What You Do Is Who You Are: How to Create Your Business Culture (Summary)
To lead the only successful slave revolt in history, Toussaint Louverture took a shocking step: he forbade his officers from keeping concubines. This wasn't about morality; it was about culture. In a world where sexual exploitation was a symbol of power, this rule was so jarring it forced his army to confront and adopt a new, higher standard of discipline and trust. It was a rule so memorable that it redefined who they were.
Culture is Built on Shocking Rules
To make a cultural value stick, it needs to be embodied in a rule that is so memorable and counter-intuitive that people constantly ask, 'Why do we do that?' The answer to the 'why' is the value itself.
At his company Opsware, Horowitz created a 'Pan-European-Asshole' award for the person in the European sales team who did the most to help a colleague in another country, even at their own expense. The shocking name made the award famous within the company and powerfully reinforced the cultural value of pan-European teamwork over individual glory.
Learn from Samurai, Not MBAs
Abstract corporate values like 'excellence' are useless. Instead, Horowitz looks to established warrior codes like the samurai's Bushido, which focused on specific, actionable virtues that guided behavior in life-or-death situations.

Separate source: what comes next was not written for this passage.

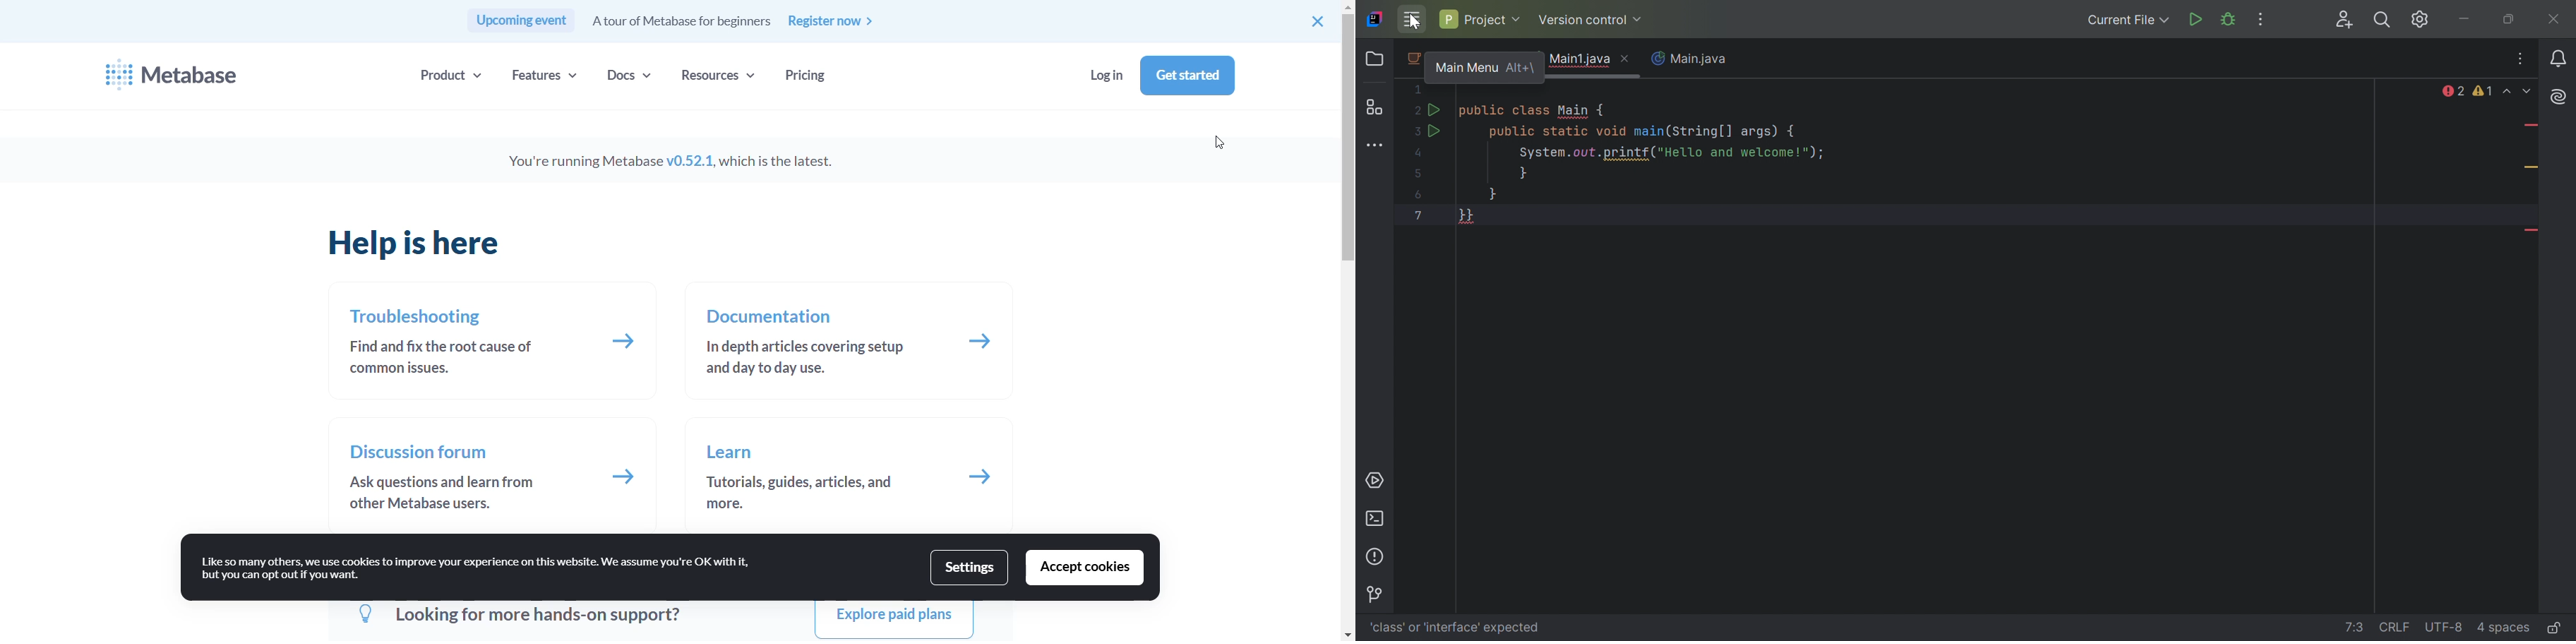 The width and height of the screenshot is (2576, 644). What do you see at coordinates (116, 73) in the screenshot?
I see `metabase logo` at bounding box center [116, 73].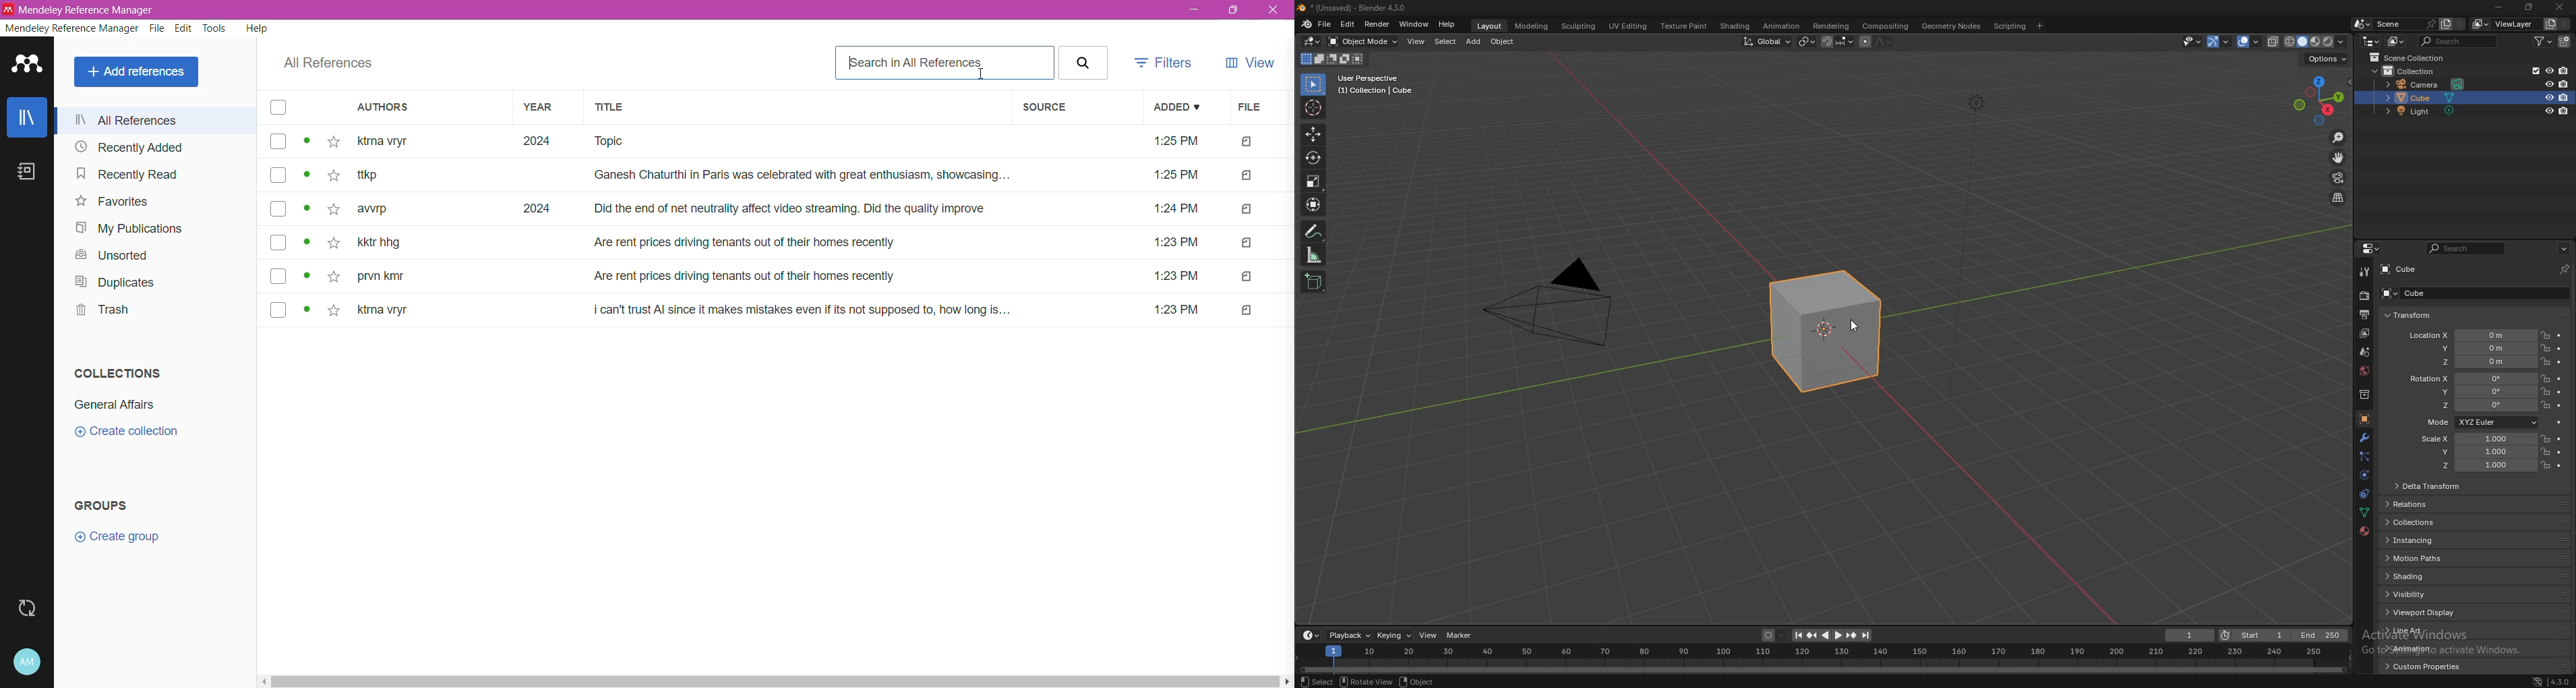 Image resolution: width=2576 pixels, height=700 pixels. Describe the element at coordinates (2476, 440) in the screenshot. I see `scale x` at that location.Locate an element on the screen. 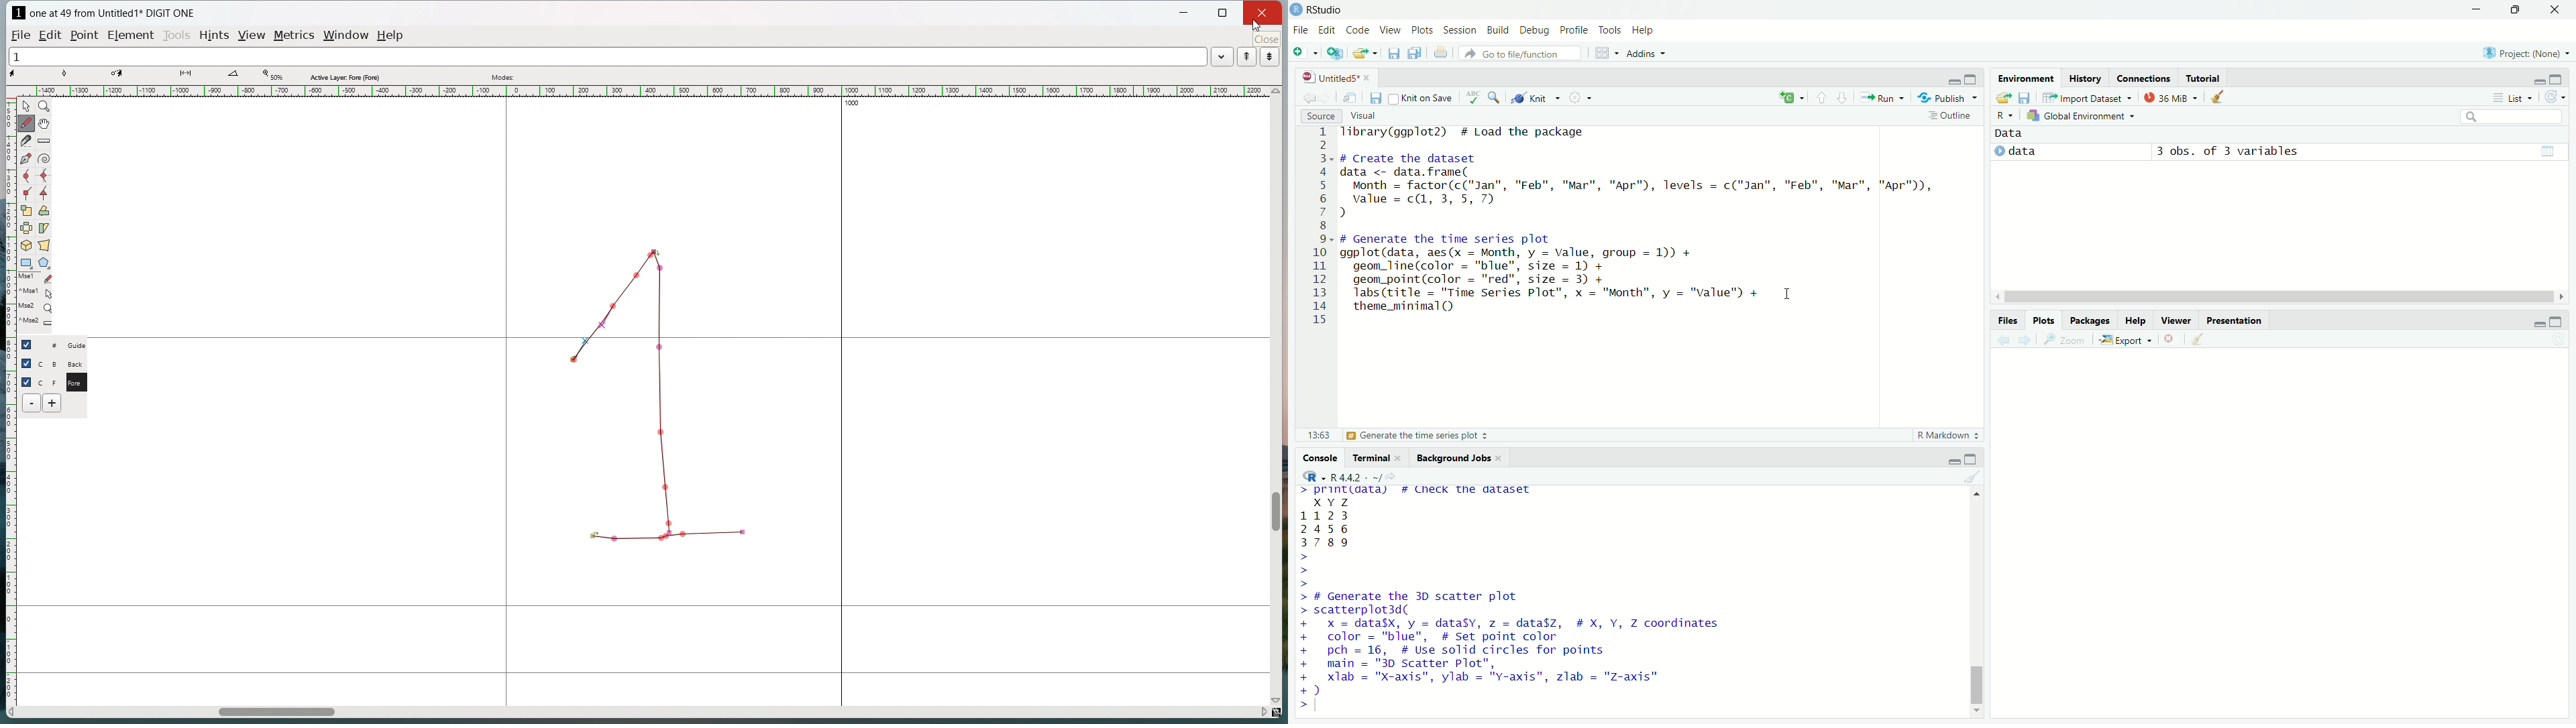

The samurai code didn't just say 'be loyal'; it dictated exactly how a samurai must behave to demonstrate loyalty to their lord. A modern company can apply this by defining a virtue like 'ownership' not as a poster, but as a rule: 'If you see a problem, you must fix it or find someone who can.' This makes the value a concrete action, not a platitude.
What You Tolerate Defines Your Culture
The culture you have is not what you preach, but what you are willing to let slide. Your company's real values are revealed by which behaviors you punish and which ones you ignore.
Horowitz tells the story of an Uber executive who was a high performer but engaged in rampant sexual harassment. Uber's leadership knew about his behavior but tolerated it because he delivered results. This inaction sent a clear message that performance mattered more than respect, cementing a toxic culture that later erupted in a massive public scandal.
Your Culture Must Evolve or Die
A company's culture isn't static. As a company grows, faces new challenges, or enters new markets, its culture must be consciously adapted and reinforced to meet the new reality.
When Andreessen Horowitz (a16z) grew, its initial culture of informal, free-wheeling debate became chaotic. They had to introduce a new cultural element: 'strong opinions, weakly held.' This virtue explicitly required people to argue their points forcefully but also be ready to change their minds completely when presented with better data, adapting the culture for a larger, more complex organization.